** YOUR INSTRUCTIONS **
Only one stretch of the material below is wanted: everything from the line containing "Given: Open more actions for the 5Mbps row" down to the line containing "Disable search toggle for portfolio row", both ends included. Repeat it exactly and skip the pictures.

** INPUT DATA **
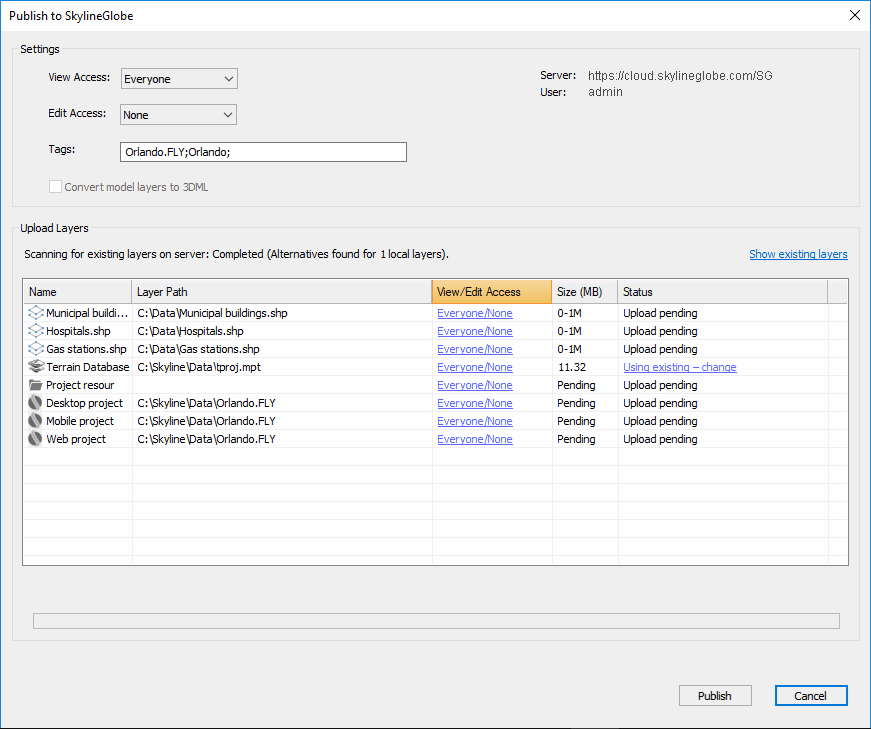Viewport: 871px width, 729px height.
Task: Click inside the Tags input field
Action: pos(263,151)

==

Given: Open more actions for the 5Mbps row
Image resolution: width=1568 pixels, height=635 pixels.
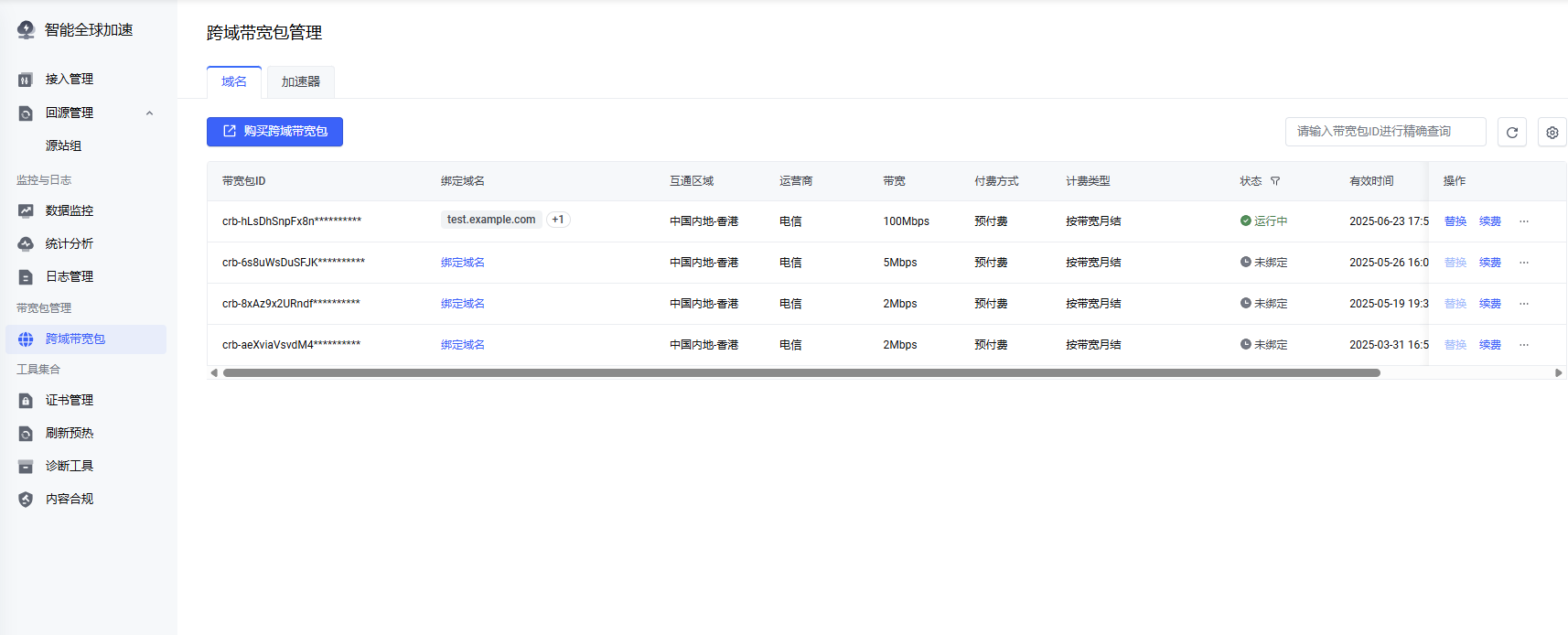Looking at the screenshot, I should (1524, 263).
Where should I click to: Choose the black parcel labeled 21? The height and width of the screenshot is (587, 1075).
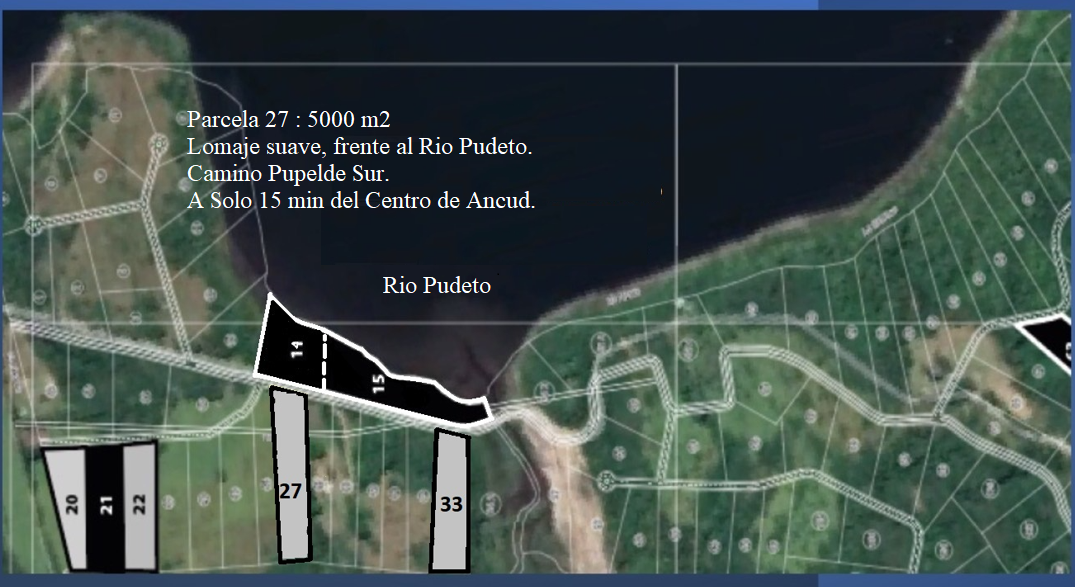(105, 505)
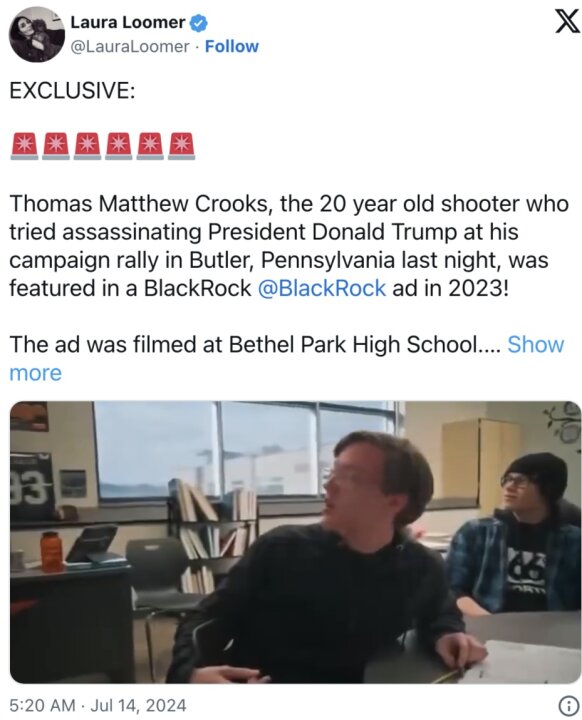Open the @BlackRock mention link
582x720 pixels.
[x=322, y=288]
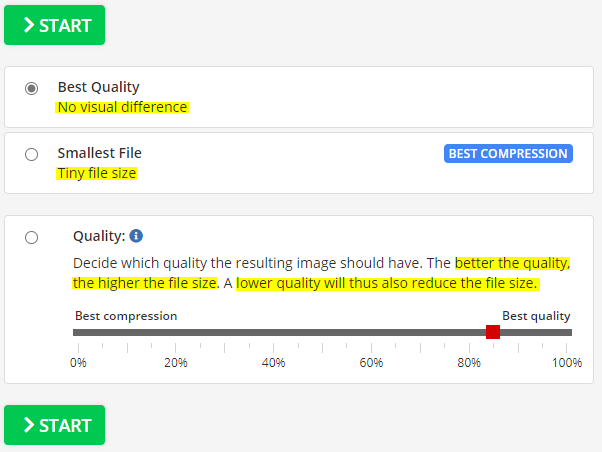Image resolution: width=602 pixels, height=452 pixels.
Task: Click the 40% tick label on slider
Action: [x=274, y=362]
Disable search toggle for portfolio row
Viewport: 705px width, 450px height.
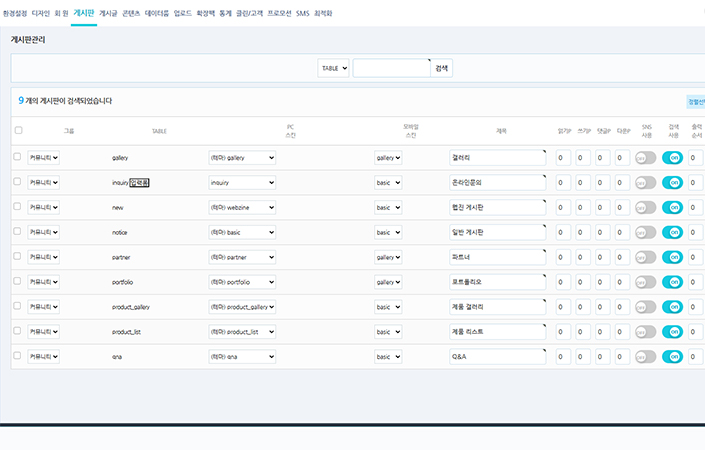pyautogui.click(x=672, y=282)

** TASK RESPONSE **
Given: Open more actions for the 5Mbps row
Image resolution: width=1568 pixels, height=635 pixels.
Looking at the screenshot, I should (1524, 263).
Where should I click to: Choose the black parcel labeled 21? The height and width of the screenshot is (587, 1075).
(105, 505)
Open the @BlackRock mention link
582x720 pixels.
[x=322, y=288]
Image resolution: width=602 pixels, height=452 pixels.
Task: Click the 40% tick label on slider
Action: [x=274, y=362]
Disable search toggle for portfolio row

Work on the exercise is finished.